- THE PROBLEM -
Tally up the lines below that include the word "Expand". Answer with the number alone.

Stored records:
------------------------------------------------

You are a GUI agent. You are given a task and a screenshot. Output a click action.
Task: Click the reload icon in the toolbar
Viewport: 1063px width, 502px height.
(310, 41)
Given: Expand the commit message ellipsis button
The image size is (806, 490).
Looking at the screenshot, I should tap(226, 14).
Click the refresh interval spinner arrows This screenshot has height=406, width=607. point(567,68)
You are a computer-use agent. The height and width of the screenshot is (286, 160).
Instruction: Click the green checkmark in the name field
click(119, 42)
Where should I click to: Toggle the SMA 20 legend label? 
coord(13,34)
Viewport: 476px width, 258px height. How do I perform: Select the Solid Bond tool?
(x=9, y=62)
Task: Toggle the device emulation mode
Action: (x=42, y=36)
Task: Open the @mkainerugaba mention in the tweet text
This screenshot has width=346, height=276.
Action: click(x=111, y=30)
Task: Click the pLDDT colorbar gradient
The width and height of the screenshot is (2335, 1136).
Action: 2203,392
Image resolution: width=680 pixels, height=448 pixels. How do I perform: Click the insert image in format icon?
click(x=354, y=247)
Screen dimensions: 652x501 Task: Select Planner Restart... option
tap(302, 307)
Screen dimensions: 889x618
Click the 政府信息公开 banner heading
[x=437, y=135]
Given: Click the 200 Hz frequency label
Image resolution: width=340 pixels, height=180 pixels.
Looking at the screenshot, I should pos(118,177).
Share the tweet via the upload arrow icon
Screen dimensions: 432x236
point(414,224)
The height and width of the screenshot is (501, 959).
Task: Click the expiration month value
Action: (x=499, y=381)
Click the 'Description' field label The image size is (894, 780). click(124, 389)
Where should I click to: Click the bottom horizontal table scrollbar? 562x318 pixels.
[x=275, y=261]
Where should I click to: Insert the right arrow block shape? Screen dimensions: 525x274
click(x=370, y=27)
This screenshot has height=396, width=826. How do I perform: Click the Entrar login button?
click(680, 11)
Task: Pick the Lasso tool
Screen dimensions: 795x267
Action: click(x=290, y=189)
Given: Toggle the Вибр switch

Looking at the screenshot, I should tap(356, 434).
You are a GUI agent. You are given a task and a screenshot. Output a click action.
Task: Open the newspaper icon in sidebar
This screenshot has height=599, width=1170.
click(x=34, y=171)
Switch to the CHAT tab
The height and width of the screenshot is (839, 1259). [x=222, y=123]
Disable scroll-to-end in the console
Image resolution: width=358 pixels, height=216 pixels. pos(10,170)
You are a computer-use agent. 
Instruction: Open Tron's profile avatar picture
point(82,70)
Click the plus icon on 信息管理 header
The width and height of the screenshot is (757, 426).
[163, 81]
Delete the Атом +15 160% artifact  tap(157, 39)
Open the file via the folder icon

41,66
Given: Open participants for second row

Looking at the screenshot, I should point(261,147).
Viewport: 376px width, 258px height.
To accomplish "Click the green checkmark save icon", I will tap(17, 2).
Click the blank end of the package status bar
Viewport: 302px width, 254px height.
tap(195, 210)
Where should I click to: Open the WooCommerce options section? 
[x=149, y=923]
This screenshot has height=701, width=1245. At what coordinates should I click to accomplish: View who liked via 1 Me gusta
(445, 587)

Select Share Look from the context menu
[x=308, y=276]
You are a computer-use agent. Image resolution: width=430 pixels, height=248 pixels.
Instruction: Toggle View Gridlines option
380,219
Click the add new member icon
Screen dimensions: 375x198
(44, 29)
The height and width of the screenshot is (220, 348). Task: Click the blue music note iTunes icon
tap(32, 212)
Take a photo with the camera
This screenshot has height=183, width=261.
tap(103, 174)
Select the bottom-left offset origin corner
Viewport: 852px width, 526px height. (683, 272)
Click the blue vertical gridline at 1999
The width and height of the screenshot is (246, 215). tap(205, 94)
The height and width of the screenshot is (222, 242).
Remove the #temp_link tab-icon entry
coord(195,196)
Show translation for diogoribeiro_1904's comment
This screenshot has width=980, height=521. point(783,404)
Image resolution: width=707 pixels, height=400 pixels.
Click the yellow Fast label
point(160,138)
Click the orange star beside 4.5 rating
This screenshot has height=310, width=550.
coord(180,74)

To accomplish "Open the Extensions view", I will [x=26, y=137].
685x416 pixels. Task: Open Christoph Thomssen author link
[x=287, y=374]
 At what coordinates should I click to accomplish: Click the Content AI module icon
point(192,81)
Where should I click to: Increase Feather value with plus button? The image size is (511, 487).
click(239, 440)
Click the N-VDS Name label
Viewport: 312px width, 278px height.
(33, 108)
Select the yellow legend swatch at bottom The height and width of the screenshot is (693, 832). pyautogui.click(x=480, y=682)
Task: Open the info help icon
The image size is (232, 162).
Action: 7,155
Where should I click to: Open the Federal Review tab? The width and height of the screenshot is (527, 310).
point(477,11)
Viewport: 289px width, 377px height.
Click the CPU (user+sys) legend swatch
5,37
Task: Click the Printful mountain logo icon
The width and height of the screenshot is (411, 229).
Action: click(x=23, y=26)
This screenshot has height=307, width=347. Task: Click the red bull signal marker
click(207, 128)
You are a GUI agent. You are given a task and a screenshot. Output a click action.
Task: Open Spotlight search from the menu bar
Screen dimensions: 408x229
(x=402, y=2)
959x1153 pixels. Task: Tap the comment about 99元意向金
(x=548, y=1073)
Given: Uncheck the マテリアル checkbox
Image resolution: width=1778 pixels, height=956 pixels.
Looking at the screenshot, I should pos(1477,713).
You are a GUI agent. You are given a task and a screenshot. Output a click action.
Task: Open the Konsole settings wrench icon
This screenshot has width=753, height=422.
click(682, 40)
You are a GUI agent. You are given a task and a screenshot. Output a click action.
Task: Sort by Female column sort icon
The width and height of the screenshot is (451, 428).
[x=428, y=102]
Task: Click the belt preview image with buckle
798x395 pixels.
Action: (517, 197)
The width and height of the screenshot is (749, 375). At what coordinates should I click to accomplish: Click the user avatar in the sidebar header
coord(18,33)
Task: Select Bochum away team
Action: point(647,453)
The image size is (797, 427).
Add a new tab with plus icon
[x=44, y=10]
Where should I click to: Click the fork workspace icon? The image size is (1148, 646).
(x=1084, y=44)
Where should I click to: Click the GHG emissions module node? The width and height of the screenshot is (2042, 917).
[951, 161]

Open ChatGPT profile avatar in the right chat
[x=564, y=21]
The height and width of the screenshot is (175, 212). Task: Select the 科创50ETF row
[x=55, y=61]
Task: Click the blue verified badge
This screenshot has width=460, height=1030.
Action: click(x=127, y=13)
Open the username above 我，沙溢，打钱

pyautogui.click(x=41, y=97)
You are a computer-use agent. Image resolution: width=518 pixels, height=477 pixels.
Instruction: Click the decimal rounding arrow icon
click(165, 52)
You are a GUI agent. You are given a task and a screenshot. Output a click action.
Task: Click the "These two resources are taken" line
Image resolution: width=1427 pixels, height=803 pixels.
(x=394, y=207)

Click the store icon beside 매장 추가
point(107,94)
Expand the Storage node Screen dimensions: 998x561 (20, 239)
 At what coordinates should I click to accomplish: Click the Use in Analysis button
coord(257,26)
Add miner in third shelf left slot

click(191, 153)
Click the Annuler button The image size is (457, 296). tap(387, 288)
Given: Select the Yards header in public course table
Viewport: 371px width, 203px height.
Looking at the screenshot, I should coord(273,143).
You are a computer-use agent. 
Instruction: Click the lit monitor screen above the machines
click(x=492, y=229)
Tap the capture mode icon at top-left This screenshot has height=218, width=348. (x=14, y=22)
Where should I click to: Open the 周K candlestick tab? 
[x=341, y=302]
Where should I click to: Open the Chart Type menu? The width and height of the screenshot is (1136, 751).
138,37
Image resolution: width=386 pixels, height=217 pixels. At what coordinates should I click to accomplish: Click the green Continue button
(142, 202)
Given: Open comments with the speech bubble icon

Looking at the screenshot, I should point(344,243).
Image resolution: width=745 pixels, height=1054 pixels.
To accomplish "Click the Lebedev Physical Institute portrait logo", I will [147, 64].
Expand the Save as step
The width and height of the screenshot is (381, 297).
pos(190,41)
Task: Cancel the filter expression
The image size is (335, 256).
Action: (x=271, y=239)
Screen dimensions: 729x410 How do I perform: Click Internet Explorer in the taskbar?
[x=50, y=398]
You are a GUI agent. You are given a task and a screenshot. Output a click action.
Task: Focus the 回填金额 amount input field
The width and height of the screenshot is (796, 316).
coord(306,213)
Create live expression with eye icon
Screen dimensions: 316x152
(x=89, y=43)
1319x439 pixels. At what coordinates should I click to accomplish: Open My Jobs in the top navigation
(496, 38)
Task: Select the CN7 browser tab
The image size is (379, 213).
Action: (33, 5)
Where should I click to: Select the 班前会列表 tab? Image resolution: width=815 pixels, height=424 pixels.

------------------------------------------------

- WORKED SOLUTION -
3